[Text extract]
--- begin ---

"Stone Cold" is a song by Australian rock musician, Jimmy Barnes. It was released in May 1993 as the third single from Barnes' sixth studio album, Heat.

Details
The song was the first time that Barnes had collaborated with former members of Cold Chisel since the band's demise. He said, "When Ian Moss played guitar on it in the studio, it was all so Chisel-esque that it made the hairs stand up on the back of our necks when we played it back. You tend to forget how great a songwriter Don Walker is until you sing his songs."

Don Walker had been the main songwriter in Cold Chisel, and Barnes had requested his contribution. Barnes said, "Now, let me clarify that it wasn't exactly the first time. I had asked Don for help in the past but he hadn't responded."

Lyrics
"Stone Cold" is a blues rock love song, which sees the singer returning home drunk (or 'stoned') to his lover, telling her he's "stoned... stone cold in love with you"

--- end ---

[Tasks to carry out]
[1] According to the article on "Stone Cold," why did playing back the studio recording make the hairs stand up on the back of their necks?
[2] Convert the records from the line with "The height and width of the screenshot is (265, 337)." to the line with "pyautogui.click(x=94, y=122)" into a JSON list of strings with one string per line, leaving out any blank lines.

[Entries supplied]
--- begin ---

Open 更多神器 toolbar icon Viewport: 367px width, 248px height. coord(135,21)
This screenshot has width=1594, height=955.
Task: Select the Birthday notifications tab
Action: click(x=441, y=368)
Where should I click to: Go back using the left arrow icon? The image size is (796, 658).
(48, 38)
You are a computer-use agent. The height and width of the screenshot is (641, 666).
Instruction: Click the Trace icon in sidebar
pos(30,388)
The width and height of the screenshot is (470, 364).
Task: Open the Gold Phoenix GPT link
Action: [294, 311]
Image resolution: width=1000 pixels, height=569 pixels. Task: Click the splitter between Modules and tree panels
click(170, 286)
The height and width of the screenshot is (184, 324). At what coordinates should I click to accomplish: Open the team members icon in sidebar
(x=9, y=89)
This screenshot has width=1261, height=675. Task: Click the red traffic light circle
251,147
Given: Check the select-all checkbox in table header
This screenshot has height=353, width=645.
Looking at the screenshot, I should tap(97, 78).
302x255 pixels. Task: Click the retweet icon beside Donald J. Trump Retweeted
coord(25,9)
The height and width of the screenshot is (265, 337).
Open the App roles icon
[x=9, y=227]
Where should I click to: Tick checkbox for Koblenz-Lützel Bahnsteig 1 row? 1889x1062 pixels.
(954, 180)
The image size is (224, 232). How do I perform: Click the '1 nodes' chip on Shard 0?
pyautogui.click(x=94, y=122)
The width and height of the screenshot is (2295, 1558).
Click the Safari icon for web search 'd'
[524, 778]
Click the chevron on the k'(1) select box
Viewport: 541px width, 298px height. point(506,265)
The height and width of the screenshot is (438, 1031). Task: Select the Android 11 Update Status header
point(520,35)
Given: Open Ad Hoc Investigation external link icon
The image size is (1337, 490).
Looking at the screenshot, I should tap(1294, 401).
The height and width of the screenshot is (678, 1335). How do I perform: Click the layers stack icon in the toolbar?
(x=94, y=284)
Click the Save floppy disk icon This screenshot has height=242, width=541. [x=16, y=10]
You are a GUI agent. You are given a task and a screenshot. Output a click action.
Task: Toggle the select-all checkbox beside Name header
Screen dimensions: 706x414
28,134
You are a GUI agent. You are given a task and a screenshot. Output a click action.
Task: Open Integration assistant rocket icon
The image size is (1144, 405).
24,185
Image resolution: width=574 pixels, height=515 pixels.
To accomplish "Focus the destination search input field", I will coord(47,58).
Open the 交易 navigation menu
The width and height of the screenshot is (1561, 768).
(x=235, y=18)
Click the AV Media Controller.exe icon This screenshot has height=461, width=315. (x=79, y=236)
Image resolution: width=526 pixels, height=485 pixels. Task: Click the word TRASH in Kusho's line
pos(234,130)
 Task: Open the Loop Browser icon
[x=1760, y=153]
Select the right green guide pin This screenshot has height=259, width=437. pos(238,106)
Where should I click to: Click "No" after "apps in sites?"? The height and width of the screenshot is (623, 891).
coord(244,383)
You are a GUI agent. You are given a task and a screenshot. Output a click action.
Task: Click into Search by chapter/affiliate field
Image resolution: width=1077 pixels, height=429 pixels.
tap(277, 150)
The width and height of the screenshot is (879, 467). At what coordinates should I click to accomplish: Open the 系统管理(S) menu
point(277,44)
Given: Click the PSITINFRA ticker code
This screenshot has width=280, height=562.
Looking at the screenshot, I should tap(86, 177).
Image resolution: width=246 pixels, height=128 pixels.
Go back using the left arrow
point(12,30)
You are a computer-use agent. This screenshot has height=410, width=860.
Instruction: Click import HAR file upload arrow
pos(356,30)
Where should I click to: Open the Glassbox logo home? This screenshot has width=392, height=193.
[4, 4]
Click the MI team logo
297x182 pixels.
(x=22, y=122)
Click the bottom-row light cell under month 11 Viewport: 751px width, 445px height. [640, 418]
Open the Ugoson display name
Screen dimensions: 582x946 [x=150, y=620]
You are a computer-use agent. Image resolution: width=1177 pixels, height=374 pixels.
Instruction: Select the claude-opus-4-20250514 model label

--- end ---

[Solutions to the exercise]
[1] Ian Moss, formerly of Cold Chisel, played guitar on the track in the studio. That made the recording sound so much like Cold Chisel that it had this effect on them.

[2]
[
  "The height and width of the screenshot is (265, 337).",
  "Open the App roles icon",
  "[x=9, y=227]",
  "Where should I click to: Tick checkbox for Koblenz-Lützel Bahnsteig 1 row? 1889x1062 pixels.",
  "(954, 180)",
  "The image size is (224, 232). How do I perform: Click the '1 nodes' chip on Shard 0?",
  "pyautogui.click(x=94, y=122)"
]